I was 19 percent of the way through reading this novel on my Kindle when I realized that I had no idea what was going on. It was a story that switched back and forth between the war years of the 1940s and the rise of neo-fascism in Norway in 1999. Was it all connected somehow? It seemed clear that Jo Nesbø intended that, but it was just hard for me to see. 

I know people who would have given up reading the book at that point, but I am made of sterner stuff! I was determined to see what all the shouting and praise for Nesbø was all about.

I'm glad I persevered. Shortly after scratching my head in confusion at the 19 percent mark, the story actually started to make sense to me and I was able to begin to see the connections between the various characters and their story lines.

We meet Daniel, a young Norwegian soldier in 1944, fighting alongside the Germans against the Russians. He is a legendary sharpshooter. But then he is supposedly killed.

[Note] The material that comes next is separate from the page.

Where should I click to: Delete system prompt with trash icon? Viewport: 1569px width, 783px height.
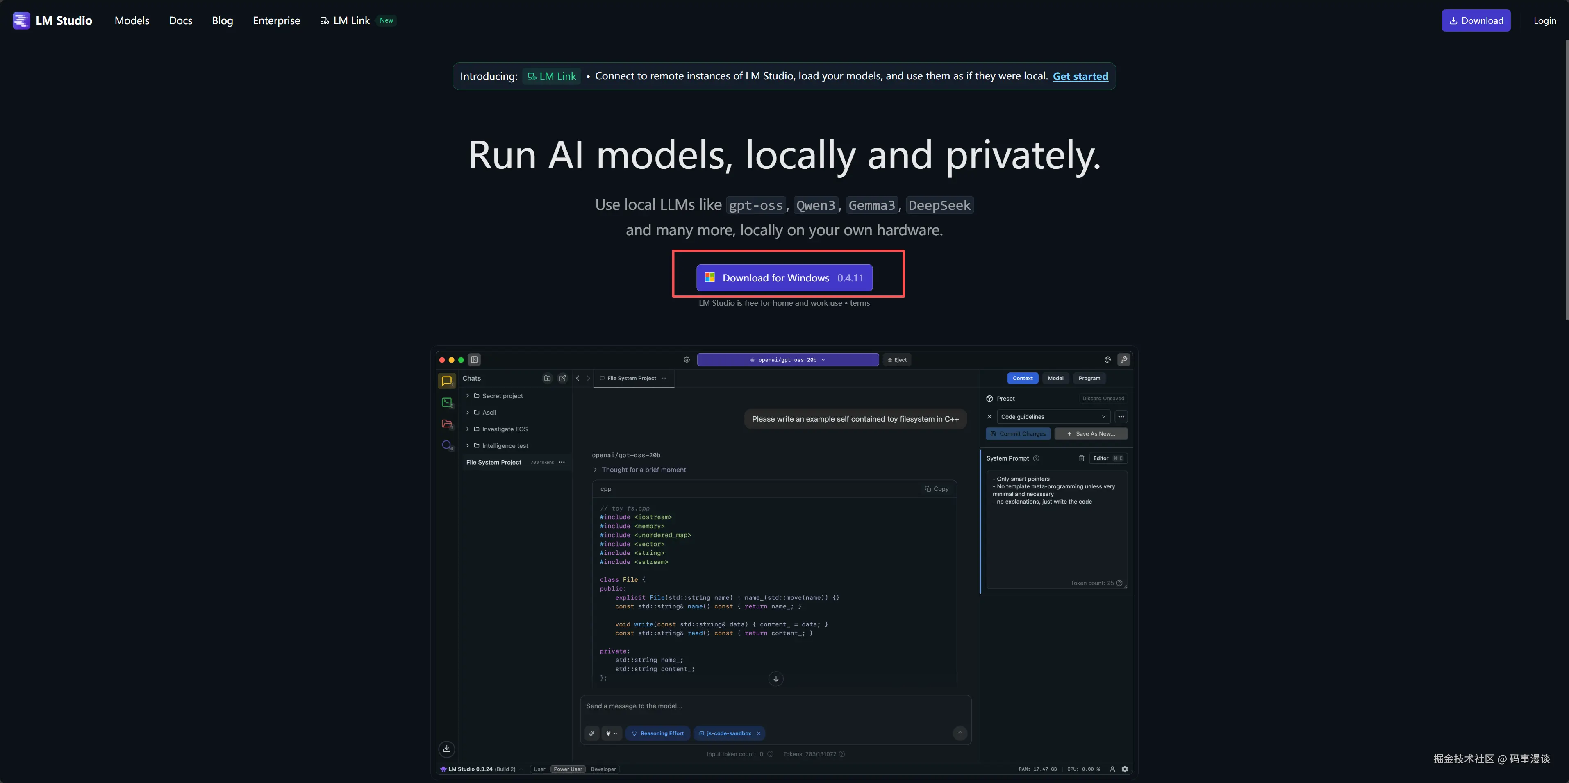(1082, 458)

Later, a wounded Norwegian soldier wakes up in a Vienna hospital. During his convalescence from wounds, he becomes involved with a young nurse. The consequences of that liaison will reverberate back in Oslo more than fifty years later.

All those years later, in the 1990s, we meet Harry Hole, a dedicated police officer who seems to have a knack for embarrassing his superiors. In this instance, he has shot a Secret Service agent who was in Oslo guarding the president of the United States who was on a diplomatic mission. The agent had failed to follow protocol and was not identified by Harry as an agent. He thought he presented a threat to the president, so he shot him.

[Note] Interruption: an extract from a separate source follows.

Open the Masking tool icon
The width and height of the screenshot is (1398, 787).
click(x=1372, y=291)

As a "reward" for his actions, Harry has been promoted to inspector and has been given duties to take him out of Oslo and, his superiors hope, to keep him out of trouble and out of the limelight. 

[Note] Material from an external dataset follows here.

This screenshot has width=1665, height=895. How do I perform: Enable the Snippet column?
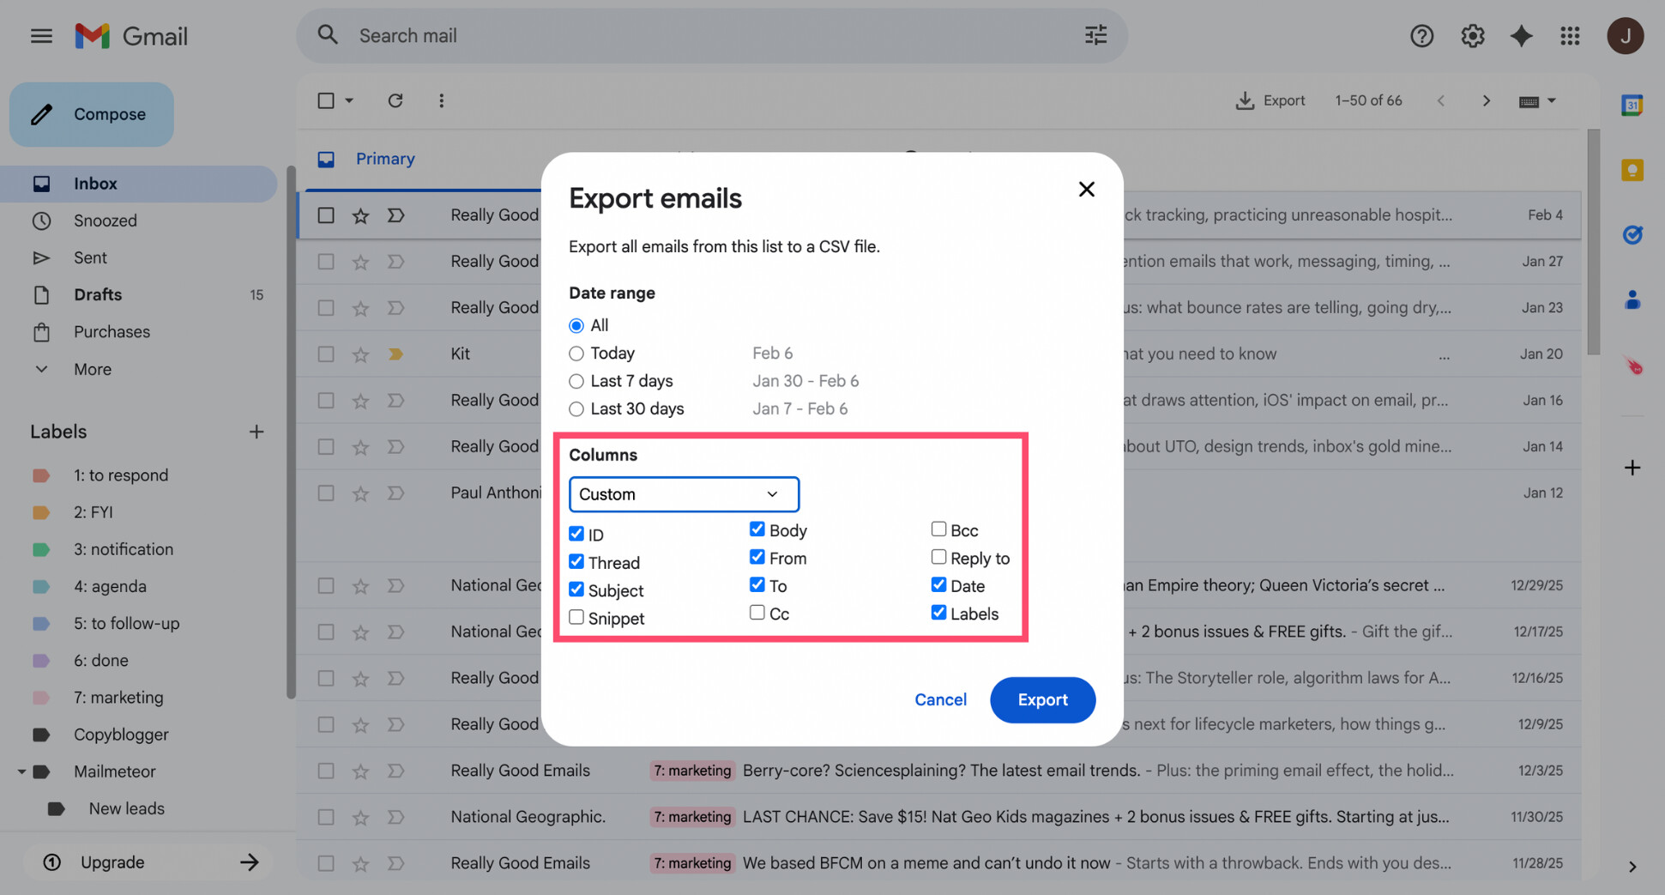click(576, 617)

He is assigned to monitor neo-Nazi activities. It all seems fairly boring and mundane until he gets reports of a rare and unusual gun being fired in the area in target practice. It is a gun known to be used by assassins. Suddenly, his duty seems not so mundane after all.

Harry calls on his friends and associates to help in tracing the gun to try to find how it came to Norway and who might have brought it there. In aiding his investigation, his friend and partner Ellen Gjelten makes a startling discovery. It is a discovery that will put her life in danger and will cause anguish for Harry.

In the middle of the investigation, a former soldier is found with his throat cut. But how does all of this tie together? It is a complicated tale and it is often hard to keep it all straight.

In pursuit of answers, Harry travels to South Africa and to Vienna, still trying to trace the gun and to put all the pieces of the story together. But no matter what he does, he always seems to be one step behind in finding the solution to this convoluted mystery.

Harry Hole is a flawed character, an alcoholic whom a tragedy midway through the story sends off the deep end again. He struggles to pull himself together enough to function and to bring some very bad guys to justice. The whole thing has become personal for him.

Jo Nesbø is a good writer and I think I do see what all the shouting is about. In Harry Hole, he had created an appealing protagonist that the reader can empathize with and care about, someone whom we want to see win. 

Nesbø handles an extremely complicated plot with assurance. I may not have known what was going on for a while, but he certainly never lost the thread of his story and in the end we were able to follow that thread.


This was not the first in the Harry Hole series, but I believe it was the first to be translated into English, and it was the first I was able to get delivered to my Kindle. There are several more books in this popular series and I look forward to reading them all.